Psicopatología de la vida cotidiana termina con un capítulo dedicado a la cuestión del
determinismo, de la creencia y la superstición, temas que Freud abordará de nuevo en una de
las conferencias pronunciadas en los Estados Unidos y reunidas en un pequeño volumen
titulado Cinco conferencias sobre psicoanálisis. Observa que el determinismo psíquico -que
denomina por antífrasis «azar interior» (opuesto al «azar exterior» en el cual las determinaciones
psíquicas están totalmente ausentes)-, es a menudo el objeto de una ignorancia espontánea del
ser humano. El supersticioso, subraya Freud, funciona al revés: cree en el azar interior, el azar
psíquico, demostrando con ello que no quiere saber nada de las manifestaciones inconscientes,
pero se niega a creer en el azar externo, convencido de poder revelar intenciones o relaciones
por lo común ocultas. En este sentido, la superstición constituye una prueba a contrario del
conocimiento inconsciente y reprimido de la motivación de los actos fallidos. La superstición es el
producto de una inversión, comparable en más de un sentido al modo del funcionamiento del
paranoico, quien niega que en las manifestaciones del prójimo pueda haber algo accidental, pero
es incapaz de dar prueba de una perspicacia equivalente en lo que concierne a su propio
inconsciente. El paranoico, continúa Freud, proyecta sobre la vida psíquica de los otros lo que
ocurre en su propia vida en estado inconsciente, y de tal modo produce la impresión frecuente
de que en parte tiene razón.
Desarrollando su argumentación, Freud expone ideas que apuntalará más tarde, en El porvenir
de una ilusión y El malestar en la cultura. Según él, el razonamiento que opera en la
superstición se encuentra también en las concepciones mitológicas del mundo y en las religiones
modernas, las cuales no son otra cosa, subraya, que «una psicología proyectada en el mundo
externo». Añade que se podría «abordar la tarea de descomponer, desde este punto de vista, los
mitos relativos al paraíso y el pecado original, al mal y el bien, a la inmortalidad, etcétera, y
traducir la metafísica a la metapsicología».

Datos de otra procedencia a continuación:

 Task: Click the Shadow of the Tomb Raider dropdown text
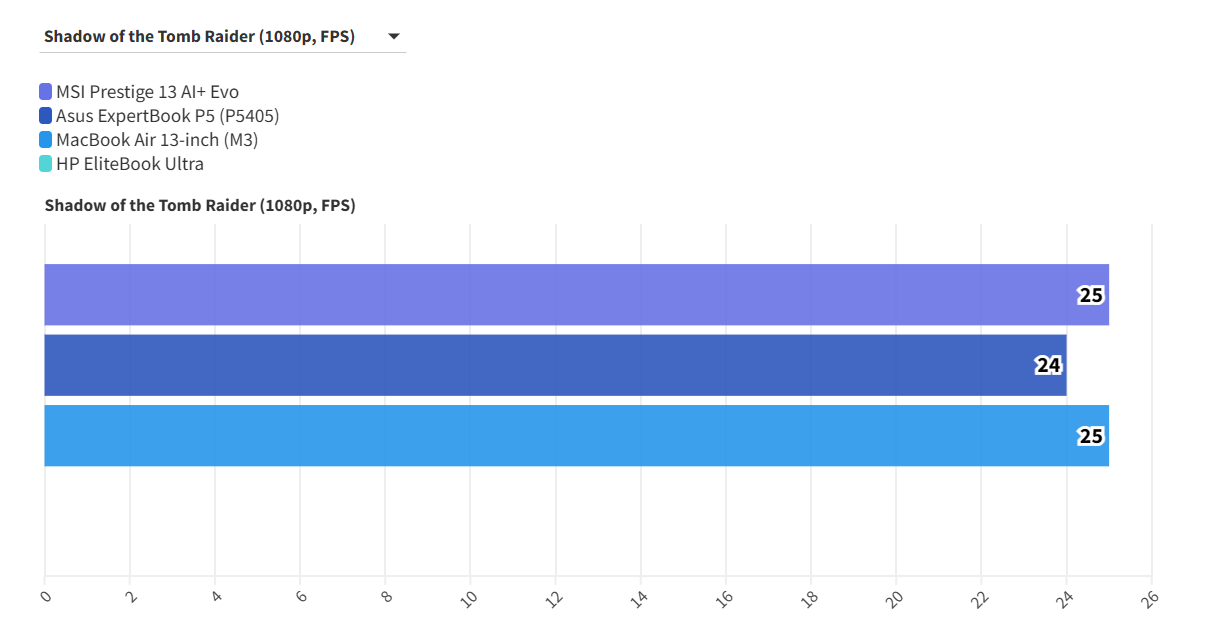[199, 37]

El paralelismo establecido entre los mecanismos que operan en los actos fallidos, por una parte,
y en los sueños por la otra, demuestra que no existe una diferencia fundamental entre el
neurótico y el hombre normal. Freud se ve así llevado a declarar que «todos somos más o menos
neuróticos», subrayando de tal modo la proximidad indicada por el título mismo del libro entre lo
«patológico» y lo «cotidiano».
Esta proximidad, así como el anclaje en la vida de todos los días, motivaron el proyecto de
Psicopatología de la vida cotidiana. En este sentido, se trata sin duda de la obra de Freud cuya
acogida se adecuó más al espíritu con el que fue concebida, como lo atestiguan dos anécdotas.

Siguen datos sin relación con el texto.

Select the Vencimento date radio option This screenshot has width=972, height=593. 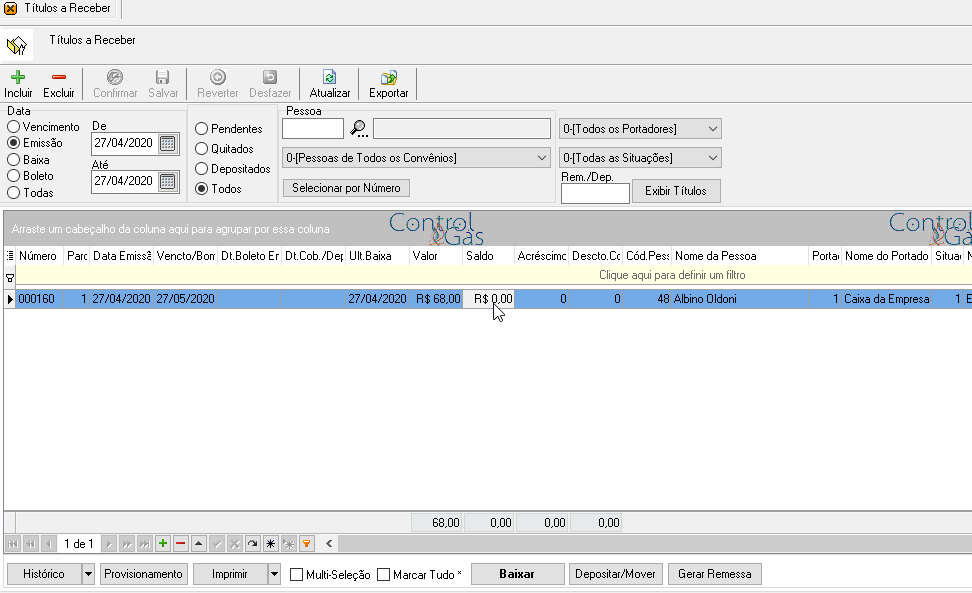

La primera tiene que ver con la elaboración del libro. Un mozo de café había estado a punto de
hacerle pagar a Freud más de lo que correspondía. Simultáneamente con este acto fallido, el
mozo cometió otro, dejando caer una moneda de un valor equivalente al aumento injustificado.

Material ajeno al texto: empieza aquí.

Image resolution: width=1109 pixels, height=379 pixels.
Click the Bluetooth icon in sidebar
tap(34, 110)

Freud se lo señaló y el mozo, confuso, se retiró precipitadamente, antes de volver a disculparse.
Freud relata que le dejó entonces la suma excedente, como recompensa por «su contribución a
la psicopatología de la vida cotidiana». La segunda anécdota ilustra el éxito del libro, mucho más
allá del círculo de los especialistas: describe el placer que Freud experimentó al descubrir, en el
barco que lo llevaba, junto con Jung y Ferenczi, a los Estados Unidos, a un camarero absorto en
la lectura de Psicopatología de la vida cotidiana.